Former PTA president pleads to theft, forgery
She will spend 45 days on a work crew, pay restitution
Friday, March 16, 2012
The former president of the parent-teacher association at Eleanor Roosevelt Elementary School in Vancouver pleaded guilty Thursday to second-degree theft and forgery.
Christina M. Caddy, 37, was ordered to spend 45 days on a work crew and pay $6,022 in restitution.
According to court documents, Caddy used the PTA’s debit card between Nov. 8, 2010, and March 10, 2011, and wrote a $100 check to herself from the PTA’s account.
When she was booked into the Clark County Jail a year ago, the mother of three said she’d been separated from her husband.
The couple has reconciled, and she told Clark County Superior Court Judge Diane Woolard on Thursday that she will be able to pay restitution because of her husband’s salary.
At the time of her arrest, Caddy was working part-time as a child care provider at New Heights Church.
Bank records show she used the PTA’s debit card to go shopping, spending $118 at Old Navy, $256 at Bed, Bath & Beyond and $136 at Nordstrom, for example.
She also used the card at restaurants, hair and nail salons and gas stations.
A small group of parents from the school, including Mike Just, attended Thursday’s hearing.
“We’re upset,” Just told Woolard. He said Caddy stole money meant for their children.
The money should have gone, according to court documents, for field trips, yearbooks, a fifth-grade promotion party, popcorn Fridays and family-oriented, after-school and evening events.

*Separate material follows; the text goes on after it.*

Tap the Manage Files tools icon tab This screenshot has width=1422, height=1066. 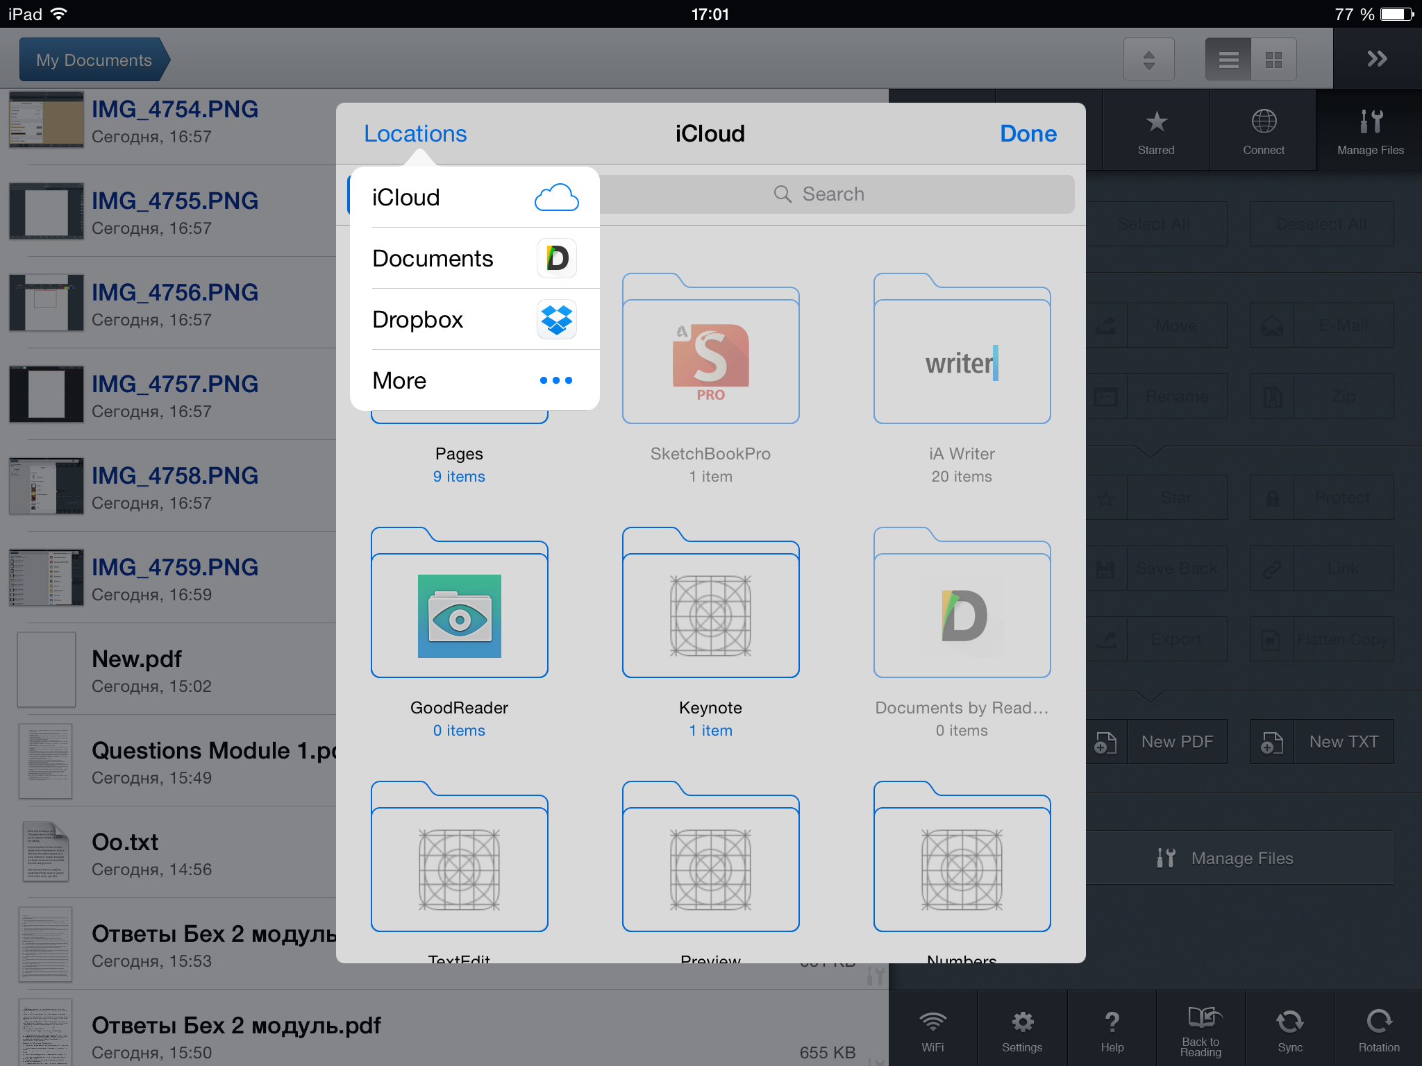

Defense attorney Steve Ruecker told Woolard that Caddy would like to apologize to the victims.
“She never intended to hurt the children,” Ruecker said. He told the judge that Caddy was in desperate financial straits and thought she would be able to replenish the PTA account before anyone realized the money was missing.
“The court has seen it before,” he said, referring to a half-dozen or so cases in the past decade of parent volunteers stealing money from PTAs and Little Leagues.
Caddy was initially charged with first-degree theft and accepted a plea deal to avoid a trial. More than 95 percent of felony crimes are resolved by a plea bargain.
In 2008, the former PTA president at Washington Elementary School was convicted of first-degree theft and sentenced to six months in jail for stealing $7,700.
Ruecker said not everyone will agree that Caddy has been adequately punished, but she will be a convicted felon.
Woolard, who imposed a joint recommendation of 45 days on a work crew, agreed.
“That’s quite a label to carry around with you,” Woolard said.